Published November 13, 2010
WASHINGTON—U.S. lawmakers lifted a congressional hold on $100 million in military assistance for Lebanon's armed forces, as the Obama administration moved to bolster Beirut's pro-Western government.
In recent weeks, the militant Lebanese organization, Hezbollah, has issued increasing threats against Prime Minister Saad Hariri amid reports that a United Nations-backed court is preparing to indict Hezbollah members for the 2005 murder of Mr. Hariri's father, former Prime Minister Rafik Hariri.

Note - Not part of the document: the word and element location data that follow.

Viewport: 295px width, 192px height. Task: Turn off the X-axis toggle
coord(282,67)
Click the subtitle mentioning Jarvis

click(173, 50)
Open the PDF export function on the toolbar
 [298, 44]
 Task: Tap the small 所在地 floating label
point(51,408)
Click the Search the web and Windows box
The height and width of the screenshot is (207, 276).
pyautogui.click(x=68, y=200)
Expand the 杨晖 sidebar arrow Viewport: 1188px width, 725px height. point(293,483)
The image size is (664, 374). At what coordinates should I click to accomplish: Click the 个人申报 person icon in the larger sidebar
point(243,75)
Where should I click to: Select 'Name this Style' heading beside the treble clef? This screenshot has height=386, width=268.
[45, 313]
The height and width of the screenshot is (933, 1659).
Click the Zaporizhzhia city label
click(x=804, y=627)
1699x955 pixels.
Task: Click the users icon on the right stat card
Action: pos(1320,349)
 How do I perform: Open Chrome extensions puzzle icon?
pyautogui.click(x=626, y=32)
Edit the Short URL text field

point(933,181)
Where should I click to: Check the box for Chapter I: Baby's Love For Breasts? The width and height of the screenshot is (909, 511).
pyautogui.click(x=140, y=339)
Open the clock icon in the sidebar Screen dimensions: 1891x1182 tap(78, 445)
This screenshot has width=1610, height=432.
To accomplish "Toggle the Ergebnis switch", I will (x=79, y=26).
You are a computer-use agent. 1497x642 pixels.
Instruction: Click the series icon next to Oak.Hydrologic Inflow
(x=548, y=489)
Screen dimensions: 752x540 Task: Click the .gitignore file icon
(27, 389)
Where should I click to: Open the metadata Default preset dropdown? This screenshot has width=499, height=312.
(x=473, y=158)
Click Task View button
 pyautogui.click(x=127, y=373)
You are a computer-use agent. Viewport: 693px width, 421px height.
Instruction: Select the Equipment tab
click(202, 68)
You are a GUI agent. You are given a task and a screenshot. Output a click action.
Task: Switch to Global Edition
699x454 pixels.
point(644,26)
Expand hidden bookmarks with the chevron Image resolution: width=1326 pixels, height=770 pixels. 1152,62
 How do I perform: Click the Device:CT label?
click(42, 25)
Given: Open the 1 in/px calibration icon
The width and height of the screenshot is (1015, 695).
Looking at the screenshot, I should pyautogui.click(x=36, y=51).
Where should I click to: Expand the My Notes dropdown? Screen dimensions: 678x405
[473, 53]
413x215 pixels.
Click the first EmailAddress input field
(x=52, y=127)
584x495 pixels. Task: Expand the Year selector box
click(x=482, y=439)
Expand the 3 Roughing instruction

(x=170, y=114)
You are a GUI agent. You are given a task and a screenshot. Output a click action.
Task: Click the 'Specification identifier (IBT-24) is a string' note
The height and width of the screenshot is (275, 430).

Washington has provided Lebanon's military with an estimated $720 million in aid since 2006 in an effort to develop the institution as a counterweight to Hezbollah, which receives its arms and funding from Iran and Syria, and has grown as a political force with seats in the Lebanese government.
"We reviewed our assistance to Lebanon and concluded that it is vital, given ongoing challenges to the Lebanese state from Hezbollah and others," State Department spokesman P.J. Crowley said Friday.
The White House and State Department have pressed senior Democrats in Congress in recent weeks, particularly Howard Berman (D., Calif.), chairman of the House Foreign Affairs Committee, to lift its hold on military assistance, in a bid to strengthen Mr. Hariri's government against Hezbollah's growing power, according to U.S. officials.
Mr. Berman has voiced concerns about the Lebanese military's independence from Hezbollah and the possibility that some U.S. military aid could be used against Israel.